Biological Functions of Group X Secretory PLA₂

Abstract

Secretory phospholipase A₂s (sPLA₂s) are a diverse family of low molecular mass enzymes that hydrolyze the sn-2 fatty acid ester bond of glycerophospholipids to produce free fatty acids and lysophospholipids. In addition to the classical types of group IB and IIA (sPLA₂-IB and IIA), recent advances in molecular biology have led to the identification of novel types of sPLA₂s, including group IID and IIE that we have cloned [1]. Among the nine types of human sPLA₂s, group X sPLA₂ (sPLA₂-X) has a structural similarity with the classical type of sPLA₂-IB and IIA [2]. We have shown that sPLA₂-X has a potent hydrolyzing activity toward phosphatidylcholine (PC) and elicits more potent production of unsaturated fatty acids and lysophosphatidylcholine (lysoPC) in various inflammatory cells and colon cancer cells compared with sPLA₂-IB and IIA [3,4]. The released arachidonic acid by sPLA₂-X was efficiently converted to prostaglandins (PGs) by the action of endogenous cyclooxygenase (COX). The expression of sPLA₂-X was detected in human lung epithelial cells and mouse splenic macrophages, and greatly augmented in human colon adenocarcinoma tissues in concert with enhanced expression of COX-2 [4]. These findings suggest that sPLA₂-X plays a critical role in the lipid mediator productions under various inflammatory states and in the COX-2- dependent PGE₂ biosynthesis during colon tumorigenesis.
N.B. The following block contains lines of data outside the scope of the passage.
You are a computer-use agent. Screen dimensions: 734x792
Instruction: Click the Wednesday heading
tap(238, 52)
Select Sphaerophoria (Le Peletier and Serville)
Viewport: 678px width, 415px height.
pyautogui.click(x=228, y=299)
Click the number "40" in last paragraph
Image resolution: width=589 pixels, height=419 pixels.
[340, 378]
Recently, we have shown that sPLA₂-X is a high-affinity ligand for mouse PLA₂ receptor (PLA₂R) and identified a soluble PLA₂R in mouse plasma [5]. Using PLA₂ receptor-deficient mice, we have shown that the membrane and soluble form of the receptor are involved in the endogenous inhibitory mechanisms against the strong PC-hydrolizing activity of sPLA₂-X in mice [5].